Сзади к ней подошел парень, обнял ее и стал целовать в шею. А Мурлова взяла досада, что какой-то парень, чужой, не имеющий никакого отношения к ее внутреннему миру, ее счастью, посмел коснуться ее в такой волшебный миг. Мурлов зажмурился, чтобы не видеть этого.

Васька и Славка затаили дыхание. Полыхнула молния и за спиной треснуло небо. Мурлов открыл глаза. Парень подхватил подружку на руки и отнес на кровать. А потом закрыл дверь и погасил свет. И стало в комнате темно, как в чужой душе.

– Пожалуй, я пойду домой, – вздохнул Димка.

– Ничего, – утешал Васька. – При свете молнии все хорошо видно.

При следующем раскате грома Васька сорвался с липы и сломал себе руку. Юсовцы навестили его в больнице, и Димка, видя, что у Васьки основные боли позади и пальцы шевелятся, утешил приятеля:

– Это ничего, раз только руку сломал!..

* * *

– Счастлив тот, кто при свете молнии скажет: вот она наша жизнь, – произнес Рассказчик и на минуту задумался. – Но получается, что время и курица несутся, обгоняя друг друга, а это и есть история… Занудная история. Кстати, о занудстве…

* * *

Если всех зануд построить в колонну и повести на парад, знаменосцем у них был бы Уткин, учитель истории, или Утконос. Невзрачный женоподобный тип, лет сорока, плешивый и с острым, как у муравья, брюшком, он воспринимался несерьезно и с внутренним протестом. Во всяком случае, невозможно было представить себе, как Уткин, едва ли имевший с такой внешностью хоть одну личную историю за душой, мог иметь хоть какое-то отношение к истории отечественной, не говоря уже о всемирной.

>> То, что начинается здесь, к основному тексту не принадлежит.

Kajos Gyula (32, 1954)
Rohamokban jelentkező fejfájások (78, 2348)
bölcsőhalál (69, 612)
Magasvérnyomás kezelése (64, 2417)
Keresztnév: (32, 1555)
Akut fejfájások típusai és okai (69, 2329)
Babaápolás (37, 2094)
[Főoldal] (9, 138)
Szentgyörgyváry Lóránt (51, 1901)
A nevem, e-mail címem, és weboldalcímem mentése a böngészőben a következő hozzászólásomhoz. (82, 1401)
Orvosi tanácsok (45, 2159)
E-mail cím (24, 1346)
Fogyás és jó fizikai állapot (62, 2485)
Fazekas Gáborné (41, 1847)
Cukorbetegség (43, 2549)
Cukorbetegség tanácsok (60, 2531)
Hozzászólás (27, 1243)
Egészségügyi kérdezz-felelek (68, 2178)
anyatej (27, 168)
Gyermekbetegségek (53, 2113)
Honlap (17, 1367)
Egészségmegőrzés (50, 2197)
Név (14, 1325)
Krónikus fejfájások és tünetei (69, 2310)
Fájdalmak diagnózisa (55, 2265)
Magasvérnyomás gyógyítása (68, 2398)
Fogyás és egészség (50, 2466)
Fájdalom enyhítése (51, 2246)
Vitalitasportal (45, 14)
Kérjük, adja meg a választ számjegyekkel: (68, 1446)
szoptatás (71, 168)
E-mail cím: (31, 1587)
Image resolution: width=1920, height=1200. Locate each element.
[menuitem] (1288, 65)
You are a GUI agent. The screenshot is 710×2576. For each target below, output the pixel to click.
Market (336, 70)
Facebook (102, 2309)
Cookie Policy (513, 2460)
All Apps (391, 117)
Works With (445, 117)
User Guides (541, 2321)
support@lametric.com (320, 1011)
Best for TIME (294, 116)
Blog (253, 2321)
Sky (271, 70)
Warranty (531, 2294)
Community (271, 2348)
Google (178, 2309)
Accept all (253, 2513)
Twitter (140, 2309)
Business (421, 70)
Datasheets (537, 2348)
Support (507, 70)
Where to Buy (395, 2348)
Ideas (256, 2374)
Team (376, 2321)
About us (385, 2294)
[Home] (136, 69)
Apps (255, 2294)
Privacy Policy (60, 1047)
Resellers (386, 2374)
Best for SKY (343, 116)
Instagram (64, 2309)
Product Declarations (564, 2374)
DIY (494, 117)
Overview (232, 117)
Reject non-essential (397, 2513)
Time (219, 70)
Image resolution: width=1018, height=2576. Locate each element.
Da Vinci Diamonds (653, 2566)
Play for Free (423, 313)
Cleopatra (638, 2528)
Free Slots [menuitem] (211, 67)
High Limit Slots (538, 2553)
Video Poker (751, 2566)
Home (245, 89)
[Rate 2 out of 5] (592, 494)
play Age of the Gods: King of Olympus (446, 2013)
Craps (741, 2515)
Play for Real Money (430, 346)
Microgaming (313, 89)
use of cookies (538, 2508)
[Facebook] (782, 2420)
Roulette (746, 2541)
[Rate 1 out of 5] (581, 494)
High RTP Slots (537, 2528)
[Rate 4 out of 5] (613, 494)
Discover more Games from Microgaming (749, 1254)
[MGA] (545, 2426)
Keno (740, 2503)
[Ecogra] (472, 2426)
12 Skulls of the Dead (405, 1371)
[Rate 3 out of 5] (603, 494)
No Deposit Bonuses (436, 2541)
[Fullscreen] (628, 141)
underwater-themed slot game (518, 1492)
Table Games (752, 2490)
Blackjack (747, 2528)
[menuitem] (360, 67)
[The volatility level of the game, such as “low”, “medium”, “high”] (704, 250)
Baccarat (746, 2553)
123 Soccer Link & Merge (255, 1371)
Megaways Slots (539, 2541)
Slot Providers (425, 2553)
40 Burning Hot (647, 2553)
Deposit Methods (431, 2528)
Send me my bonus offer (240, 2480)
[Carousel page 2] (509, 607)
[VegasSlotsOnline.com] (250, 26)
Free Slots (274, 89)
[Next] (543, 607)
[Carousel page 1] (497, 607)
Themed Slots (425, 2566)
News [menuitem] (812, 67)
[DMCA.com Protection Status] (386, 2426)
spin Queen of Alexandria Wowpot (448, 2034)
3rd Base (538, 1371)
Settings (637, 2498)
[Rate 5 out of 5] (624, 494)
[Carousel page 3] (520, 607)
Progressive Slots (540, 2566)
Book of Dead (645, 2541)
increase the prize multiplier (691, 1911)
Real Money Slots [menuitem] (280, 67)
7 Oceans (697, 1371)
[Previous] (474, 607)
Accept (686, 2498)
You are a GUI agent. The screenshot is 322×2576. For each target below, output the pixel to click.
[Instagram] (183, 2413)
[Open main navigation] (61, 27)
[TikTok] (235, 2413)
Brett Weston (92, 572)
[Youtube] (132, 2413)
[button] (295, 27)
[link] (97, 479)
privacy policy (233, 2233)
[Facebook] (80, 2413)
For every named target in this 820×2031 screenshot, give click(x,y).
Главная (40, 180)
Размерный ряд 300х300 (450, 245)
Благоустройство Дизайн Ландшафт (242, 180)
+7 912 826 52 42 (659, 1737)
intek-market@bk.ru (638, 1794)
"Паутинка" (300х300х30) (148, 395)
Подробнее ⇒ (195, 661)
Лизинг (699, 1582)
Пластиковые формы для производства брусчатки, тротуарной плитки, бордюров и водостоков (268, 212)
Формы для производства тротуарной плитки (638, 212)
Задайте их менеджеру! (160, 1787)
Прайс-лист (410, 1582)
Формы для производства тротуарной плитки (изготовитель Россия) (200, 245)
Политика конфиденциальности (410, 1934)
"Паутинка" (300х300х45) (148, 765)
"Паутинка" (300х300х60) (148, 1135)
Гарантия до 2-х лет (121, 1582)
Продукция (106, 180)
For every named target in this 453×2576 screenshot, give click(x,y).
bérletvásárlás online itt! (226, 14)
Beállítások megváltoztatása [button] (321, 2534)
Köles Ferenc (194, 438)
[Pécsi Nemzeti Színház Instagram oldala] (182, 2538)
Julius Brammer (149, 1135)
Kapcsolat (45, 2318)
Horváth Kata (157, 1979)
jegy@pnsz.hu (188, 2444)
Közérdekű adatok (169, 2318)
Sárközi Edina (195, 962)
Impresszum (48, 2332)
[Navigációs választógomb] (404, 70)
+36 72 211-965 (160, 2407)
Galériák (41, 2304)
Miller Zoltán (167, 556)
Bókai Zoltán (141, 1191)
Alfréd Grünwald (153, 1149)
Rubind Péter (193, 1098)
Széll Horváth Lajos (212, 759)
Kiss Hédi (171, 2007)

Стоял он, как криво вбитый гвоздь, а ходил всегда внаклонку. И когда заходил в класс, сперва появлялась указка с обломанным концом, потом плешь, нос в прожилках, узкие плечи, расширяющееся книзу туловище, и под конец – ноги в узеньких коротеньких брючках и черных нечищеных ботинках. Ребята злословили, что брючки ему перешивает из детских штанишек его мама – швея (Уткин не был женат), а ботинки чистит папа – старшина. Несуразность фигуры, казалось, спорила с несуразностью одежды, и обе бывали биты несуразностью самого облика учителя истории, от которого, согласись, должно все-таки веять если не величием, то хотя бы некой значительностью. Ребята обсуждали его манеру входить в класс – «как клин», «свиньей идет», пробовали удержать в наклонной позе равновесие – и не могли добиться такого угла наклона и не падать. Ходить внаклонку и вовсе ни у кого не получалось. «Он будто воз тащит в гору, – сказал Мурлов. – Или всю жизнь идет против ветра. Разве можно идти против ветра истории? Да и вообще что-нибудь делать против ветра?»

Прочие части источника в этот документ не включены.